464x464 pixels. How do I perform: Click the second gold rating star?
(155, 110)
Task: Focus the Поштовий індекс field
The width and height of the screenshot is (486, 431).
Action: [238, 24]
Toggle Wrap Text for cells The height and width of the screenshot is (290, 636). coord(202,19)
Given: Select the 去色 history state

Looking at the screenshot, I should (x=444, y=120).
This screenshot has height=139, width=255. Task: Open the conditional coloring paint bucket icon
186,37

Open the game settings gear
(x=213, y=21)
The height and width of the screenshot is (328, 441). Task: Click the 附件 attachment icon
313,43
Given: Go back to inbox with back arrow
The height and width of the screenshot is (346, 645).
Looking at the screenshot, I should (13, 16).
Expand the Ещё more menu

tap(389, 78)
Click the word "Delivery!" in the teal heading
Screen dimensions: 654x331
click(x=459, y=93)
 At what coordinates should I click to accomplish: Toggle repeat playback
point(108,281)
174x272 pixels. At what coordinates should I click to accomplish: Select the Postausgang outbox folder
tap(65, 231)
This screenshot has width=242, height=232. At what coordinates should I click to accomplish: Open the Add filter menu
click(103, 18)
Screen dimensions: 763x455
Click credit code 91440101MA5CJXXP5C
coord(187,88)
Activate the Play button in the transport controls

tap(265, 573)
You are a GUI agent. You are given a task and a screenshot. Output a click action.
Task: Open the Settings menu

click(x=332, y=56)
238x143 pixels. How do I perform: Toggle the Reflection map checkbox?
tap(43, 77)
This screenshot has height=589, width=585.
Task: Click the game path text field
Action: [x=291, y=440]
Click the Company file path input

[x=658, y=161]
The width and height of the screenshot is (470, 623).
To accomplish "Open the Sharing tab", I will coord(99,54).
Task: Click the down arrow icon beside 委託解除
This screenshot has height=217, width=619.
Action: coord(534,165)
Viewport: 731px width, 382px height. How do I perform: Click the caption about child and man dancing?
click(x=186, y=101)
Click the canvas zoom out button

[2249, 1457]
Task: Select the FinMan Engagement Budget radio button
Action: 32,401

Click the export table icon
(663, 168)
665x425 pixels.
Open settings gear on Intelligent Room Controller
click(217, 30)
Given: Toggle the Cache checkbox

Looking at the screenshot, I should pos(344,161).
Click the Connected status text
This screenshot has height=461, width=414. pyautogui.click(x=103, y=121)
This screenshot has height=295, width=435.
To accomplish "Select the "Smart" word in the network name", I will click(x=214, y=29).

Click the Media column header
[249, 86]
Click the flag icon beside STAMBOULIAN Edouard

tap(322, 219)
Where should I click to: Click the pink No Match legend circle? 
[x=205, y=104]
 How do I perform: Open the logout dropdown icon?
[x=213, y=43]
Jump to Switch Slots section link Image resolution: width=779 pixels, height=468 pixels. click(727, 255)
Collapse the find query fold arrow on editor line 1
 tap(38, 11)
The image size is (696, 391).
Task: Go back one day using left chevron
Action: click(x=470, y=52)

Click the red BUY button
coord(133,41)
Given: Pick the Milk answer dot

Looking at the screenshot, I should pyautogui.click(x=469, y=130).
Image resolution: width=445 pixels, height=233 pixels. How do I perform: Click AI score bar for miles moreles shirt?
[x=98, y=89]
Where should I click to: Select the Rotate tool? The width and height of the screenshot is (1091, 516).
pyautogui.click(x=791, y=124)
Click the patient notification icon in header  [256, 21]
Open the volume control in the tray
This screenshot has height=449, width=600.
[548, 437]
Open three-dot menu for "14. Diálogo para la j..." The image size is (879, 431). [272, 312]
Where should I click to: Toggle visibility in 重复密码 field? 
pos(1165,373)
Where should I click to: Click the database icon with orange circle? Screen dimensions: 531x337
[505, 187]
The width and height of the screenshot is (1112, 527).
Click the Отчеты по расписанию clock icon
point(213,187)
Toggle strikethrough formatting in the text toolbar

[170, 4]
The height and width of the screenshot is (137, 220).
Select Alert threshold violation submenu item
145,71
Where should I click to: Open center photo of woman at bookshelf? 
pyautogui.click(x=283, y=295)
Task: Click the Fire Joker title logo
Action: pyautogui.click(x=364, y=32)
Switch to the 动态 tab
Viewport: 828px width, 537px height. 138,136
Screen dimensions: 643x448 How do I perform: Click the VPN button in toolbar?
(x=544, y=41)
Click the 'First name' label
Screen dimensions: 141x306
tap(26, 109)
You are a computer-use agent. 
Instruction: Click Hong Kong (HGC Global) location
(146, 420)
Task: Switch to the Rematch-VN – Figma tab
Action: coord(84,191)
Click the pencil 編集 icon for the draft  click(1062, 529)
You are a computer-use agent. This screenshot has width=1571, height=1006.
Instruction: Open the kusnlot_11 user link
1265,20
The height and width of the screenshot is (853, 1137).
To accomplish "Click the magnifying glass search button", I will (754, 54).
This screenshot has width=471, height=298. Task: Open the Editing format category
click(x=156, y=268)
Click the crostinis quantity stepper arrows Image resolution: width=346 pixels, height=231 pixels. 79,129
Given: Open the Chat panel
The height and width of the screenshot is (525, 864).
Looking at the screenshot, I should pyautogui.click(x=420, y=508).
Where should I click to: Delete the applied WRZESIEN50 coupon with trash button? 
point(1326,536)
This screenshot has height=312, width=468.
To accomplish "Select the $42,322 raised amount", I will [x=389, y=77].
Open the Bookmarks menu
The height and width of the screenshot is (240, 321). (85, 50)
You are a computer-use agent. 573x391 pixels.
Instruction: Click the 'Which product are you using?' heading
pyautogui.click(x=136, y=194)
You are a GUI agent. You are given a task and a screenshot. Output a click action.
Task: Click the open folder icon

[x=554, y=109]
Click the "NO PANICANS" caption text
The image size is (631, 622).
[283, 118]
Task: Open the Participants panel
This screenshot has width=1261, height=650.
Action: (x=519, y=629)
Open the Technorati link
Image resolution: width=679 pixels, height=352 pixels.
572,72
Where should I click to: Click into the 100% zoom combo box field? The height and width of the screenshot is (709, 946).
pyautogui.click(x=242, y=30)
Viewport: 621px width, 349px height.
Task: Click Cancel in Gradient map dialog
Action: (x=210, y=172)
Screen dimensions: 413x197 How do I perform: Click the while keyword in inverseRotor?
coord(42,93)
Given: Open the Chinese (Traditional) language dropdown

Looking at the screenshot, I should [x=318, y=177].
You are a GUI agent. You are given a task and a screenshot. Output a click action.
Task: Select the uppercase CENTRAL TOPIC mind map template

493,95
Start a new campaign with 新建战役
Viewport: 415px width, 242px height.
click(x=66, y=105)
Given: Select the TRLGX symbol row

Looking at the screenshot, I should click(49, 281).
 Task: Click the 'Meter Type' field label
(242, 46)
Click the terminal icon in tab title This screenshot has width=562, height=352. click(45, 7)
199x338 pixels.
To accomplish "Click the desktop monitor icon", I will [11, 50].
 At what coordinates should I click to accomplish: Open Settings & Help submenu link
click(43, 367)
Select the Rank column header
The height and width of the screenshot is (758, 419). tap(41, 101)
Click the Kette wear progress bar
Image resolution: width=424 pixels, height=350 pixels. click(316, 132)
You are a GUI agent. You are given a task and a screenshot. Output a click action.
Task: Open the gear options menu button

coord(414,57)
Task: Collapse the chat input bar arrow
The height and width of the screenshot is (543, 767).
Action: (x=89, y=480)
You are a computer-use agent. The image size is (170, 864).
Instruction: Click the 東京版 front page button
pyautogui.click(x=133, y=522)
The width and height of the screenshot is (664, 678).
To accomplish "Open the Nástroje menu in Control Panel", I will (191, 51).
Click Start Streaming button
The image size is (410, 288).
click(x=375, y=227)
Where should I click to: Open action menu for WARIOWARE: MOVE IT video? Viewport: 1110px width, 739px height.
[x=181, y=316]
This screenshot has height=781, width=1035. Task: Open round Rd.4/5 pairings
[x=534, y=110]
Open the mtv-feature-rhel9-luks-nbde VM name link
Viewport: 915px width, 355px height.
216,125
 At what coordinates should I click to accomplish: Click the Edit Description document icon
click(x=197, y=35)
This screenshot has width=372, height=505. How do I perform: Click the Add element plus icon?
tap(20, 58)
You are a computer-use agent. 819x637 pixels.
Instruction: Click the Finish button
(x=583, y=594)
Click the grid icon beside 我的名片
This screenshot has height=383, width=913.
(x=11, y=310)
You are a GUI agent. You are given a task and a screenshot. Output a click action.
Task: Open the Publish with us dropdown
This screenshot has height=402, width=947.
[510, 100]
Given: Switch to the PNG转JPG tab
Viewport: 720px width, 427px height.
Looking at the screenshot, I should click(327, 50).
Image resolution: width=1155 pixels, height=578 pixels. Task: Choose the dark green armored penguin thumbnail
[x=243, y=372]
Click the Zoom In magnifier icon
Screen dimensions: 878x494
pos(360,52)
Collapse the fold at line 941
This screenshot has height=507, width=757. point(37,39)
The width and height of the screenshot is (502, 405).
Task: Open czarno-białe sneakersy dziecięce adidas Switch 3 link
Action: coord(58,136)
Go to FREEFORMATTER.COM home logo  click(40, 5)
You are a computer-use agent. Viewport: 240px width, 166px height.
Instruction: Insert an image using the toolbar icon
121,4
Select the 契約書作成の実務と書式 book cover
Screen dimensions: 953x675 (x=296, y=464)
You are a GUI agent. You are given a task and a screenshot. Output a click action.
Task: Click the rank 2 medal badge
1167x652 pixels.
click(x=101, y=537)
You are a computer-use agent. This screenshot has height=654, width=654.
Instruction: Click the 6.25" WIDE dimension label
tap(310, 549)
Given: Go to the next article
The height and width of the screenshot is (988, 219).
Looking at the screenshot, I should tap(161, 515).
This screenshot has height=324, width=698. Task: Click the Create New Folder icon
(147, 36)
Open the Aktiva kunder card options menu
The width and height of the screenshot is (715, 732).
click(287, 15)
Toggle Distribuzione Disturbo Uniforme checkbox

▸ WHAT THE TASK REQUIRES
Please return every line of the records above that contains the word "computer".

▸ RESULT BELOW
You are a computer-use agent. 
You are a computer-use agent. This screenshot has width=1571, height=1006.
You are a computer-use agent. 573x391 pixels.
You are a computer-use agent. The image size is (170, 864).
You are a computer-use agent. 819x637 pixels.
You are a computer-use agent. Viewport: 240px width, 166px height.
You are a computer-use agent. This screenshot has height=654, width=654.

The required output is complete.